The Agent. The assumption behind this paper is the equivalence of wildfire “smoke” and PM2.5, as monitored and regulated by the EPA. Smoke is a panoply of products of incomplete combustion, including oxides of nitrogen and various hydrocarbons, many of which have been found to exert adverse health effects. Wood smoke is laden with carbon compounds but contains essentially no sulfur. PM2.5 is a mixture of many types and size ranges of airborne particles of varying toxicity whose sole commonality is collection by a sampling filter. Sulfur compounds comprise a major portion of PM2.5 mass; the carbon compounds typically found in smoke contribute much less.
The patterns of wildfire smoke were obtained optically from satellite images, while human health effects have been attributed to ground-based particulate mass. The lack of data on ground-based concentrations of toxic combustion compounds emitted in the wildfire areas necessitates their assumption that wildfire “smoke” and PM2.5 are the same – they are not, and this is a fatal flaw in the analysis.
The Analysis. Their analysis compared the percentage changes in COVID cases and deaths on wildfire days with non-wildfire days in relation to changes in PM2.5 on those days. The study pooled 61 wildfire days (based on smoke observations) for 92 counties with the required data. They reported
- Eighty cases per million population on wildfire days and 69 on non-wildfire days, an excess of 16%.

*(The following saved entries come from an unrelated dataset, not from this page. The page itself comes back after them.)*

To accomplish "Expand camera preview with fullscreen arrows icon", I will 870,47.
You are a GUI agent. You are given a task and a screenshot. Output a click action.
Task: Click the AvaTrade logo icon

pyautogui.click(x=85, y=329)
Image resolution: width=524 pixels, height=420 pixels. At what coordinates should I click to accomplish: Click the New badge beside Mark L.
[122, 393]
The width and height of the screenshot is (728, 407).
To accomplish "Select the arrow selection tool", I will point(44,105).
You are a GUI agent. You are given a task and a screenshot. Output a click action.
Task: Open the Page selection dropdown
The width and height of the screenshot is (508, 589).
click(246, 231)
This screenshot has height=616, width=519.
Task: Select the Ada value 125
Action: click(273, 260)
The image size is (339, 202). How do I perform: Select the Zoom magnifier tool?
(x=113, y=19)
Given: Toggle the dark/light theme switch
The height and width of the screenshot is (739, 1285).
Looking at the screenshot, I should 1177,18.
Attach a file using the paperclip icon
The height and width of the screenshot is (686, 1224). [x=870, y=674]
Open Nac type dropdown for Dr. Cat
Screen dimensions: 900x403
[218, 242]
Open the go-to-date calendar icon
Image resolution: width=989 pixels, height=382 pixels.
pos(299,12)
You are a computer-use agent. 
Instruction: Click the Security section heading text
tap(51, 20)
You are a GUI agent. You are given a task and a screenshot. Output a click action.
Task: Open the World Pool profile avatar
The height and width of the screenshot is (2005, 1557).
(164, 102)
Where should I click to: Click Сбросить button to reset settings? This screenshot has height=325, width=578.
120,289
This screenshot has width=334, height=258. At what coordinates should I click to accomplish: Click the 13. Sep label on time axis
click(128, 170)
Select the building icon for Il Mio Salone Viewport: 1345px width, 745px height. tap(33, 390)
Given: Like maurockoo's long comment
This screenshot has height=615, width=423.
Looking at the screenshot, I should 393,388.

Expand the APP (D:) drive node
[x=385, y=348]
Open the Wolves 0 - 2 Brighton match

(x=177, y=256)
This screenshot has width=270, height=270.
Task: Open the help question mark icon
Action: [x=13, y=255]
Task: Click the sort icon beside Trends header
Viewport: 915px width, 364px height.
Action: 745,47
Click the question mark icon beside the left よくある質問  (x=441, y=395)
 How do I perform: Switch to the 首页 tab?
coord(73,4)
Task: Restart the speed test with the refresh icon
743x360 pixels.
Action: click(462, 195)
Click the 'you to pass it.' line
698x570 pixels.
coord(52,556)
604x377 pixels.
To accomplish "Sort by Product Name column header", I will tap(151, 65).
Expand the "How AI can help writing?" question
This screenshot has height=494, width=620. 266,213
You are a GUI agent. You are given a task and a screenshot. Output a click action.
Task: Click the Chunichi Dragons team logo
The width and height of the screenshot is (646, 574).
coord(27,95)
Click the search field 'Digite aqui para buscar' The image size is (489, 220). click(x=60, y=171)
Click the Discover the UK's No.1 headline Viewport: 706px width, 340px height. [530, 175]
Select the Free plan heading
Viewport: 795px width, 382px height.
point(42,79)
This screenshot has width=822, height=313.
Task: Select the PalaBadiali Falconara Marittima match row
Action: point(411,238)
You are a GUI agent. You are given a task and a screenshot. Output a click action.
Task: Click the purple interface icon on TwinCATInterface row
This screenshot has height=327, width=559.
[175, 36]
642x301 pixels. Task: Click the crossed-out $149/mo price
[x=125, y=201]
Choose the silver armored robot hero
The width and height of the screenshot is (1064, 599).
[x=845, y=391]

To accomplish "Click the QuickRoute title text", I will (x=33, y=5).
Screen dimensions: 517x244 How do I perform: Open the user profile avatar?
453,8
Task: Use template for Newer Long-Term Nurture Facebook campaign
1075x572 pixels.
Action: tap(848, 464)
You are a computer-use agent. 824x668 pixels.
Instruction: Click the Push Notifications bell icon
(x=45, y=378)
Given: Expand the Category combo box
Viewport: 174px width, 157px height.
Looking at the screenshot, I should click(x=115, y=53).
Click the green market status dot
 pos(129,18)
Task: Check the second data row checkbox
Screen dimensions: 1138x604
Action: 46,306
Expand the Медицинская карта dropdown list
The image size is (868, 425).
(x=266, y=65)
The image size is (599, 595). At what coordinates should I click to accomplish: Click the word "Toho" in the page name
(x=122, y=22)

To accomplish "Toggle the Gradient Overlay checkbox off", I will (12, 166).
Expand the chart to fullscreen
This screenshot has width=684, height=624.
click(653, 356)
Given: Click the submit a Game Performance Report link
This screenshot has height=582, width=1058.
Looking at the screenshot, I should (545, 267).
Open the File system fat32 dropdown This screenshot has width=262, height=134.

- 1.23 deaths per million population on wildfire days and 1.0 on non-wildfire days, an excess of 23%.
Given the substantial variations in the mean values, these small differences are far from statistical significance. [1] Since the national peak daily infection rate is about 750 cases per million population, their use of the phrase “substantial exacerbations” seems unwarranted.
A Simpler Analysis
Harvard, the source of the study, has posted a dashboard presenting PM2.5 levels with and without wildfires, numbers of wildfire days, and mean incremental changes in COVID-19 case and death counts for each county. Using their data, I derived average daily case rates comparable to other public health statistics. The mean daily excess COVID-19 case rate for wildfire days was 41 per million + 8.6.
There are very substantial variations among these 92 counties. With a population of 10 million, about 20% of the total affected study population, Los Angeles showed a decrease of 10,737 cases over the 61 wildfire days, a daily rate of -25.9 per million population. By contrast, the daily case rate in Jefferson County, Oregon, with 20,000, increased by about 60 per million people. For comparison with the wildfire levels, the regional average case rates were about 100 per million.
The relationship of wildfires with cases based on linear regression shows large positive and negative outliers. At the EPA ambient PM2.5 standard of 12 μg/m3, the risk would be 12% but not statistically significant. The corresponding relationship with COVID-19 deaths (not shown) was negative and insignificant. The data from Washington State are slightly higher than the others. Deleting the two outlying counties yielded a statistically significant relationship, but 95% of the variance in increased COVID cases remained unexplained.
As a counterfactual example, I regressed the excess COVID-19 cases against PM2.5 on non-wildfire days, intended to estimate previous long-term exposures that might have been associated with previous co-morbidity. That relationship was negative.
Discussion The underlying premise is that exposure to greater PM2.5 levels during wildfire episodes increased rates of COVID-19 infection. Air pollution impacts health in two ways.
- Acute effects (over several days) are limited to previously impaired elderly individuals with exposure to any of several pollutants as well as heat stress [2], but COVID-19 cases have been widely distributed across a wide range of age groups.
- Chronic responses require long-term accumulated reactions in the lung that are typically carbonaceous. There is little physiological support in the literature for equating the increased carbon exposure of smoke with COVID-19 infections. The available data indicate that smokers are less likely to develop severe COVID-19 disease requiring hospitalization.
I conclude that COVID-19 cases and deaths were significantly elevated on wildfire days in California, Oregon, and Washington in 2020, but the corresponding increased ambient PM2.5 levels were not the cause.
[1] I evaluated statistical significance as follows. The paper reported mean, maximum, and minimum values of cases and deaths on wildfire and non-wildfire days, but not standard deviations. I took the difference between maximum and minimum as equal to 6 standard deviations (99% level) and computed standard errors of means based on the numbers of days involved. Those values were 20 cases and 0.59 deaths per million. The corresponding t values were thus 11/20 and 0.23/0.59, a significance level of about 60%.
[2] Inferring frail life expectancies in Chicago from daily fluctuations in elderly mortality. Inhalation Toxicology DOI: 10.3109/08958378.2013.804610.